The helicopter seeds of the maples around the pool at Big Pink are starting to come down in bushels, presaging the Fall to come. College football lurched into action, though I paid no attention. I did not even look at the scores until late this morning, having been dragged unwillingly into tangled discussions of threats to our First and Second Amendment rights.

I would urge you to join in the fray between the Daily Kos and the plucky little newspaper on the Front Range in Colorado, the Pueblo Chieftain, but after writing to support them I have lost energy. Check out the conflict on my Facebook page if you have the inclination.

I am not going to get into that with you this morning- nor Marilyn Hagerty’s review of the Olive Garden Restaurant in Grand Forks, North Dakota. That at least represents a controversy that does not pit the forces of Progressivism against the arch-opponents on the Right. The hipsters who made fun of her obviously have never spent much time out on the Great Prairie, and maybe that actually is a part of the conflict that seems to be tearing us apart.

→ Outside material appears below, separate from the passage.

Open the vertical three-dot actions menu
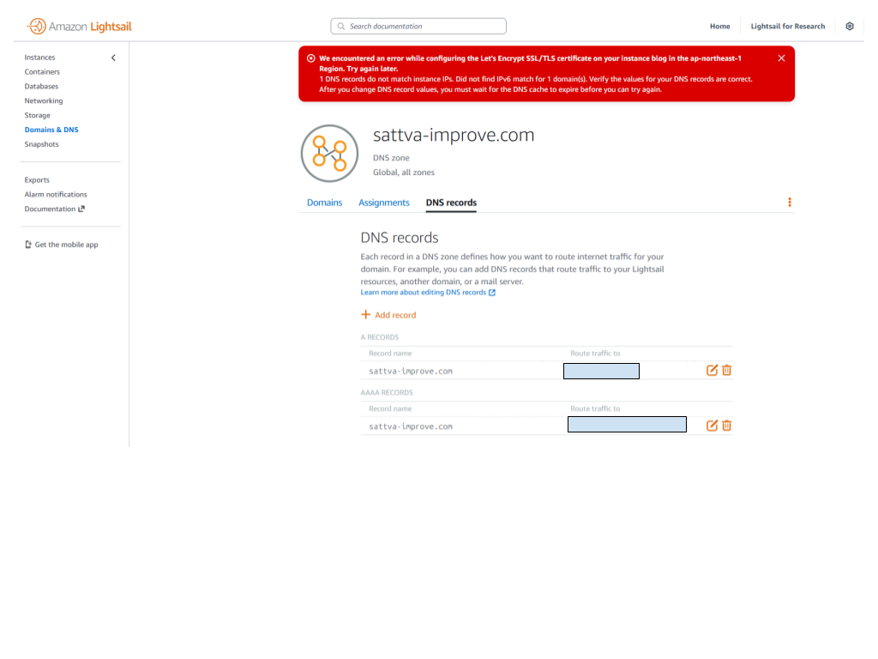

In that light, I have had feedback that my increasing desperation with the politics of this Republic appears externally to have roots with the Koch Brothers and Big Oil. So I am just going to concentrate this morning on something visceral and real: the pool.

Ann, Queen of the Dogs, came up with the idea of throwing a real American Barbeque for the Polish Life Guards who have patrolled the pool over the last ninety days. All the poolside residents thought it was a great idea, Tony, Jane and me, and we all kicked in the ingredients to make it something special.

I am going to miss swimming daily in a big way. It is the only way I have been able to salvage some mobility in the long and incomplete recovery from surgery last year. The last day of the regular season is tomorrow, and I almost cannot bear the thought.

Off to the farm, after a refreshing and therapeutic dip. Almost the last one.